CALLER: Thank you, Rush. Hey, Rush, two quick points. One, we did not go to war in Iraq over weapons of mass destruction. We went to war over the lack of weapons inspectors being able to do their jobs. And number two, contrary to a caller last week you had, even if George Bush had decided to, quote, unquote, not invade Iraq, the next day he still had the problems with what do I do with the sanctions, what do I do with the no fly zones. So when I hear Chris Wallace ask that simple question about “If you’d have known now what you’d have known then,” it’s like they’re ignoring 12, 13 years of history.
RUSH: Well, obviously, because the purpose of the question is to “gotcha.” I mean, the question’s a setup. I mean, knowing what you know now, would you have encouraged and helped Obama pass Obamacare? Knowing what you know now, we could do this with any politician for anything at any time they served. This is time for the Republicans running for the presidency and important in this is to not accept the premise of the question, which that Iraq was a mistake. And the answer you gave would be a great way of doing it.
The premise is that Bush lied, that he knew there were no weapons of mass destruction, that the intelligence told him there was no WMD, but that Cheney convinced Bush to do it anyway. And that’s the premise under which these questions are being asked. And some of these Republicans are so shell-shocked and afraid of the media, they’re accepting the premise and then any answer they give is a trap. Whereas the correct answer would be not to accept the premise and turn it around and say, “Well, knowing what we know now, if we’re gonna have a Democrat Party that would have done everything to sabotage the war and a forthcoming Democrat president would get us out of there prematurely, no, I might not have gone into Iraq if I’d have known Barack Obama was gonna be elected.”

COLLECTED DATA:
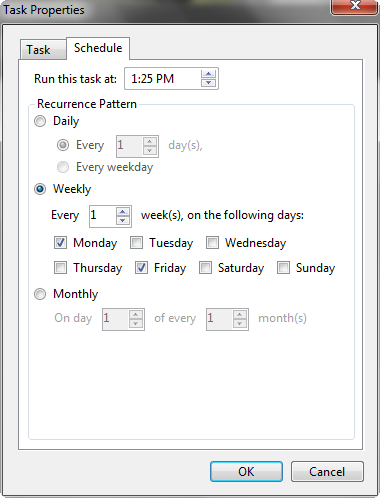The height and width of the screenshot is (498, 380).
Task: Confirm settings with the OK button
Action: (246, 472)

WRITTEN TASK:
Reproduce verbatim the passage of the Iraq war transcript from "RUSH: Well, obviously, because" to "of doing it.".

THE REPLY:
RUSH: Well, obviously, because the purpose of the question is to “gotcha.” I mean, the question’s a setup. I mean, knowing what you know now, would you have encouraged and helped Obama pass Obamacare? Knowing what you know now, we could do this with any politician for anything at any time they served. This is time for the Republicans running for the presidency and important in this is to not accept the premise of the question, which that Iraq was a mistake. And the answer you gave would be a great way of doing it.